Redirect Incoming Connections

So, in order to really test it, I need to redirect the incoming connections from my Alexa Skill from my Windows PC to my Raspberry Pi PC.  To do this I went into my router settings and simply changed my redirect from the IP address of my Windows PC to the IP address of my Raspberry Pi PC.

Oh, and I also made sure my Raspberry Pi PC had a static IP address.  It would be a real pain if it ever got assigned a different IP address.

Test It Out

Now it was time to test it out:
  • "Alexa, tell Sonos to play country"
    • It worked!
  • "Alexa, tell Sonos to pause all"
    • Success!
  • "Alexa, tell Sonos to resume all"
    • Yay!
OK - so now my new little PC is running the show.  Awesome!  However, I wasn't quite done for the day...
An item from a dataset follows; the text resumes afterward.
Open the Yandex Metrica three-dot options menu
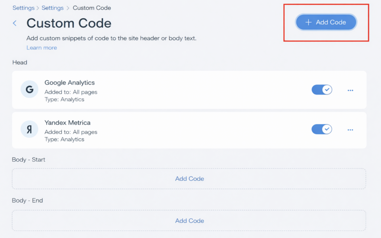381x238 pixels. tap(350, 130)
Run node-sonos-http-api as a Service

Running node-sonos-http-api from a putty terminal worked great until the computer went to sleep or I was timed out or logged out, etc.  OK - kind of the same problem I was trying to avoid.  So how to I make it run in the background?

After some internet searches and some experimenting, I found something that worked:
  • cd to the node-sonos-http-api home
  • Run the following command:
    • nohup npm start &
This starts it as a service (meaning it runs in the background as long as the PC is running).

I tested it by closing my putty session and logging out of my Windows PC.  Everything still worked.

So now I have a Raspberry Pi PC controlling my Sonos speakers via a custom Alexa Skill routed through an Amazon Lambda service.

Whew!  No wonder I put off doing this!

However, having Alexa controlling my Sonos speakers is REALLY cool!

Alexa, tell Sonos to play celebration music!